选取6个B16黑色素瘤细胞样本进行转录组测序分析。饮食中酪氨酸对调节黑色素瘤进展已经得到广泛认可。然而，酪氨酸基黑色素合成是否对黑色素瘤的肺和脑特异性浸润有贡献，仍然是未知的。此外，如何通过干预黑色素瘤细胞的酪氨酸酶活性和免疫细胞功能来抑制多器官转移，需要进行设计和验证。本研究采用来自患者的黑色素瘤细胞和B16小鼠黑色素瘤细胞，对肿瘤和多器官中的酪氨酸含量变化进行了监测，并检测了来自多器官的黑色素瘤细胞的酪氨酸基黑色素合成能力。另外，我们还采用RNA-seq、流式细胞术、实时PCR和组合转移小鼠模型来分析器官特异性浸润并设计治疗策略。具有酪氨酸酶高活性和对酪氨酸利用敏感性的B16黑色素瘤细胞（Tyr-H细胞）容易在肺中浸润，而没有上述特征的B16黑色素瘤细胞（Tyr-L细胞）在脑中增殖。机理上，Tyr-H细胞通过高分泌的CXCL1和CXCL2，以及过量的黑色素体积累诱导肺转移结构和细胞死亡。Tyr-L细胞在脑中进展时增强了肿瘤浸润的巨噬细胞PD-L1表达。因此，通过干预酪氨酸酶活性（2-乙氧基苯酰胺或氢醌），以及对吞噬作用（GSK343）或趋化作用（SB225002）的抑制剂来抑制器官特异性浸润，并显著提高了免疫检查点阻断（PD1抗体）治疗的黑色素瘤小鼠的生存率。黑色素瘤细胞在利用酪氨酸方面的异质性与器官特异性浸润有关，为制定对抗黑色素瘤并预防其转移的策略提供了基础。

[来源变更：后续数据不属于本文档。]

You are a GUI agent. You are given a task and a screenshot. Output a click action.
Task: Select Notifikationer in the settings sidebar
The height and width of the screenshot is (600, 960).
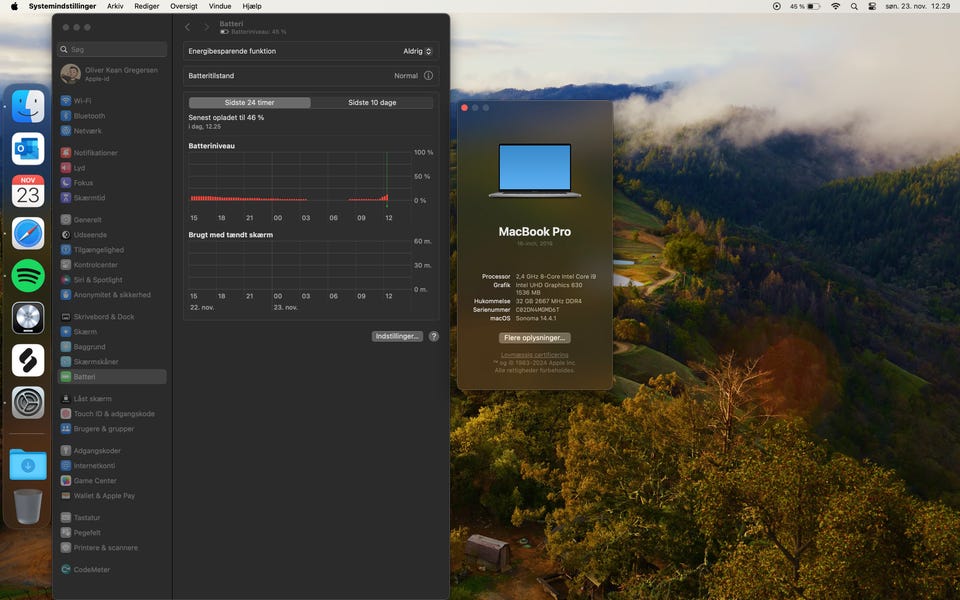click(x=95, y=153)
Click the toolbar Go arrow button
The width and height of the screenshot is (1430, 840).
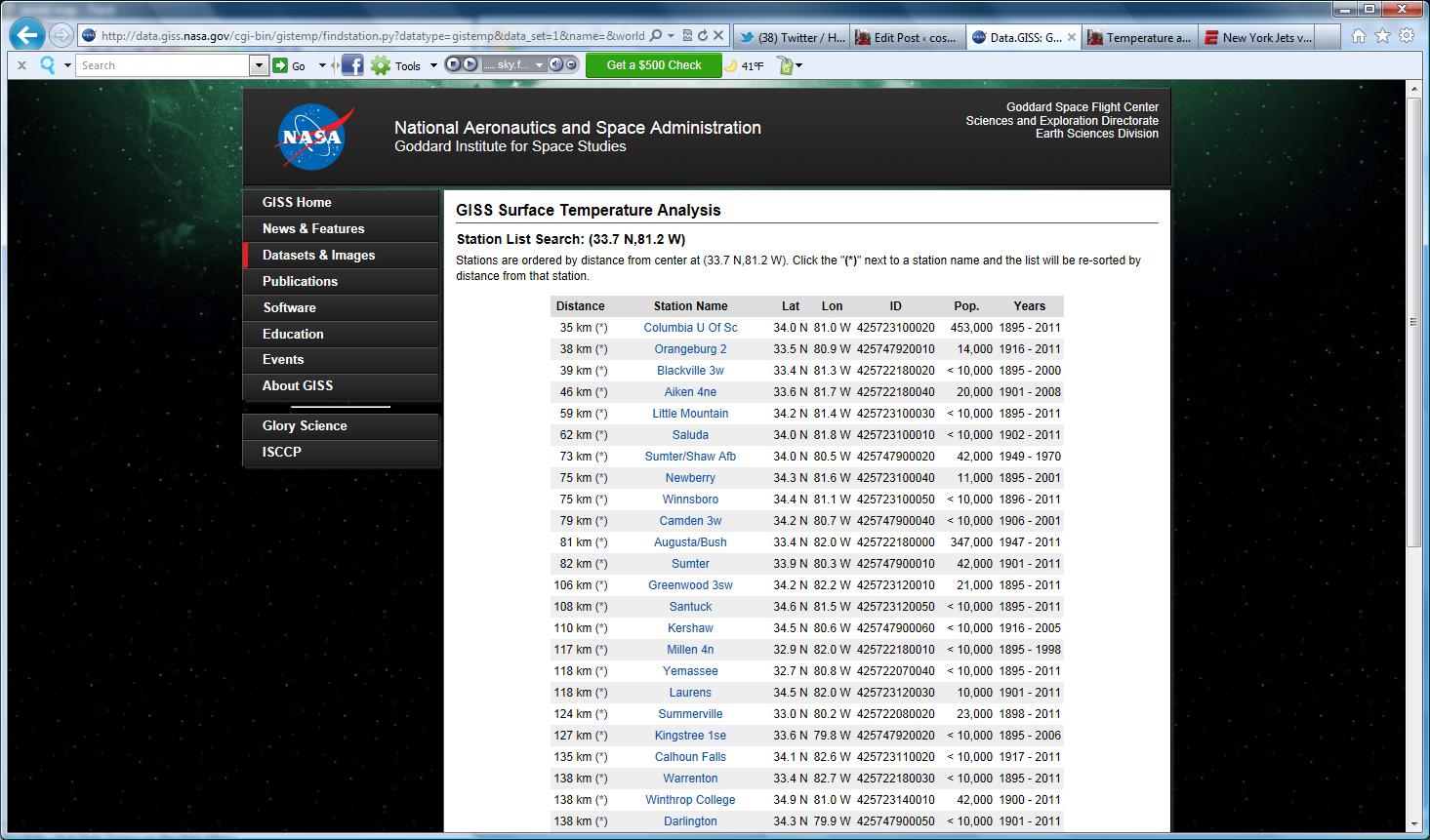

Six B16 melanoma cell samples were selected for transcriptome sequencing analysis in this study. Dietary tyrosine has been widely recognized to regulate melanoma progression. However, whether tyrosine-based melanin synthesis contributes to the lung- and brain-specific infiltration of melanoma remains unknown. Furthermore, how to suppress multiple organ metastasis by intervening in the tyrosinase activity of melanoma cells and the function of immune cells requires further design and validation. In this study, patient-derived melanoma cells and B16 mouse melanoma cells were used to monitor the changes in tyrosine content in tumors and multiple organs, and to detect the tyrosine-based melanin synthesis capacity of melanoma cells derived from multiple organs. Additionally, RNA-seq, flow cytometry, real-time PCR, and a combinatorial metastatic mouse model were employed to analyze organ-specific infiltration and design therapeutic strategies. B16 melanoma cells with high tyrosinase activity and sensitivity to tyrosine utilization (designated Tyr-H cells) readily infiltrate the lungs, while B16 melanoma cells lacking these features (designated Tyr-L cells) proliferate in the brain. Mechanistically, Tyr-H cells induce pulmonary metastatic niches and cell death via highly secreted CXCL1 and CXCL2, as well as excessive melanosome accumulation. When progressing in the brain, Tyr-L cells enhance PD-L1 expression on tumor-infiltrating macrophages. Accordingly, inhibiting organ-specific infiltration by intervening in tyrosinase activity (using 2-ethoxybenzamide or hydroquinone) and employing inhibitors of phagocytosis (GSK343) or chemotaxis (SB225002) significantly improved the survival rate of melanoma-bearing mice treated with immune checkpoint blockade ("anti-PD-1 antibody"). The heterogeneity of tyrosine utilization in melanoma cells is associated with organ-specific infiltration, providing a foundation for developing strategies to combat melanoma and prevent its metastasis.